*** Begin section ***
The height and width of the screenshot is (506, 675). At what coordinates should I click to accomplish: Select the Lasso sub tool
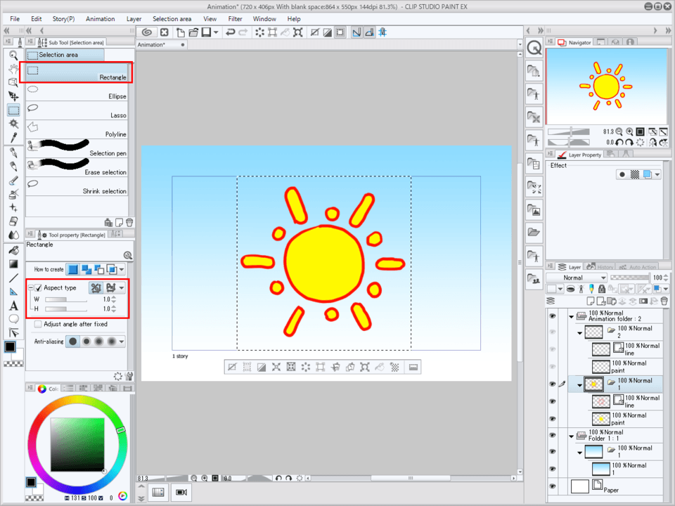click(x=77, y=110)
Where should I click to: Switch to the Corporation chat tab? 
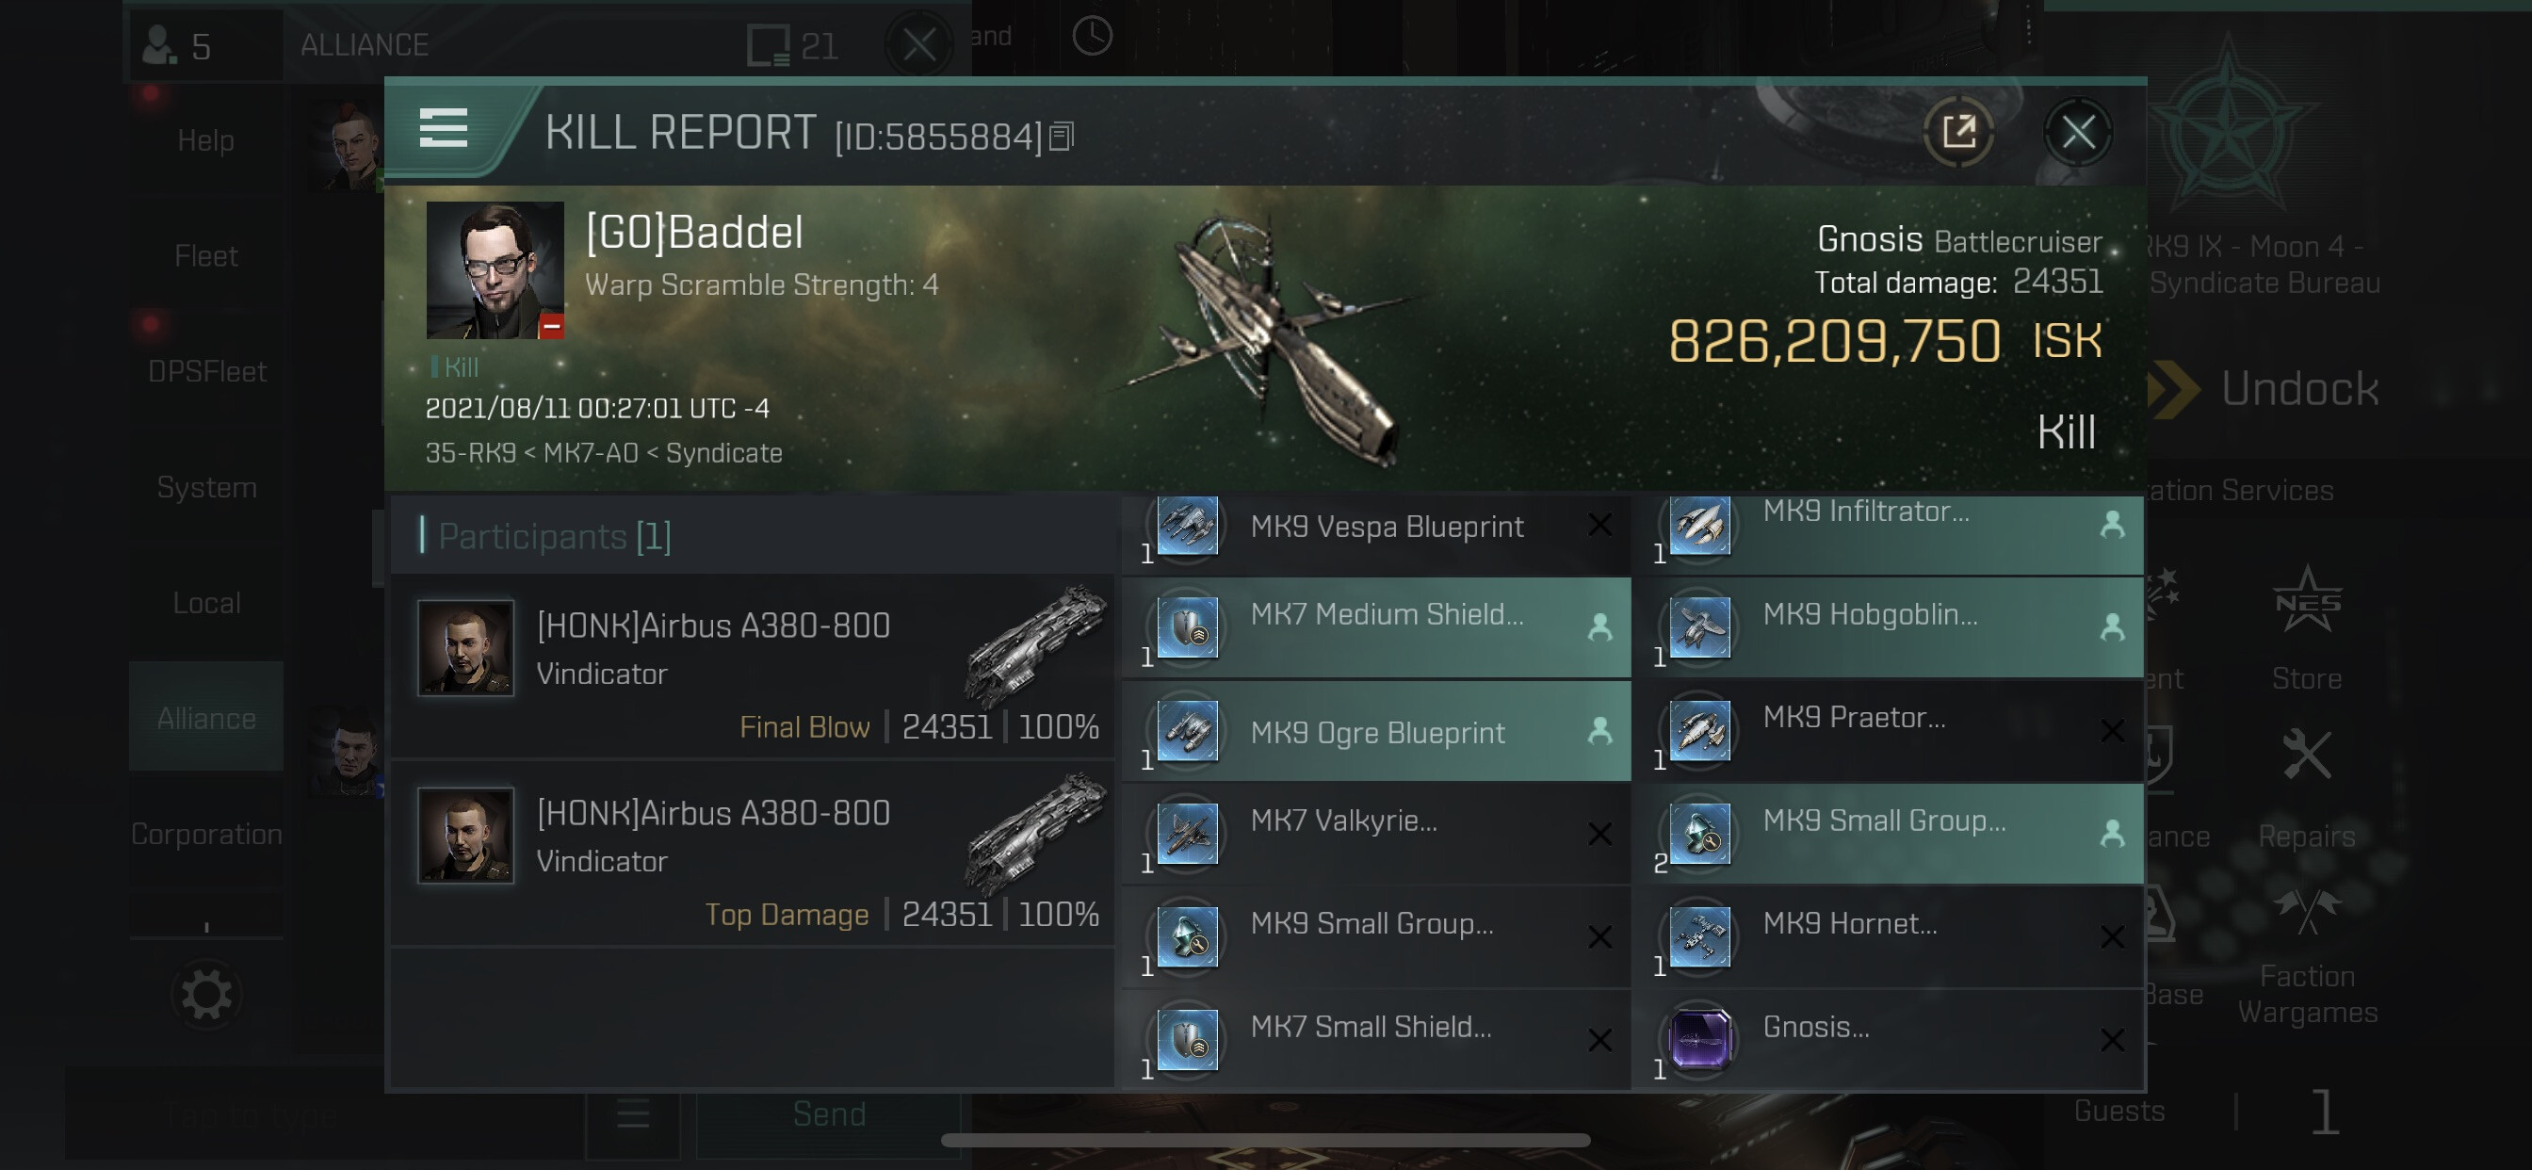tap(206, 833)
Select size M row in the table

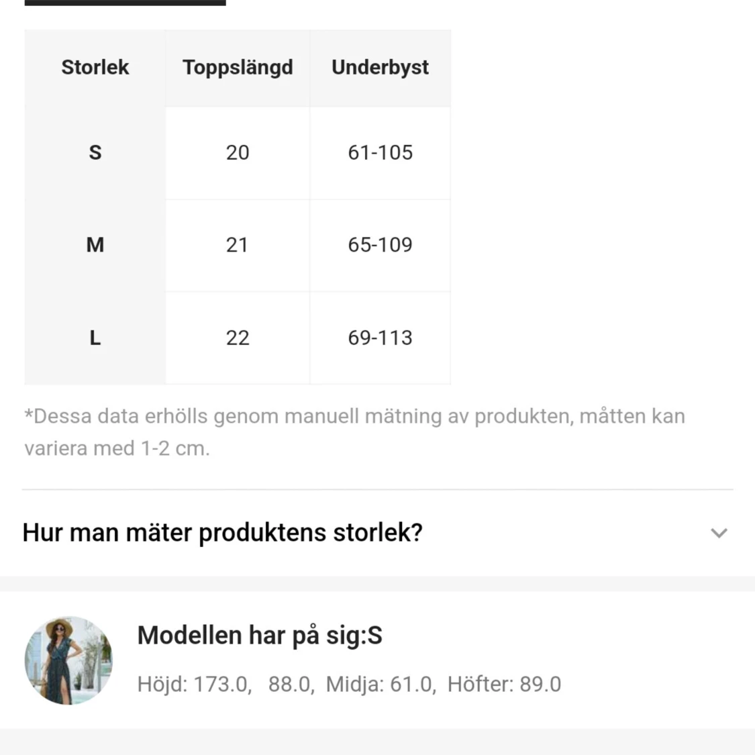(95, 245)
*** End section ***
Problem statement:
Where pictures occur in the material above, omit them and return everything else exactly.

Exercise result:
The height and width of the screenshot is (506, 675). At what coordinates should I click to accomplish: Select the Lasso sub tool
click(x=77, y=110)
Where should I click to: Switch to the Corporation chat tab? 
tap(206, 833)
Select size M row in the table

(95, 245)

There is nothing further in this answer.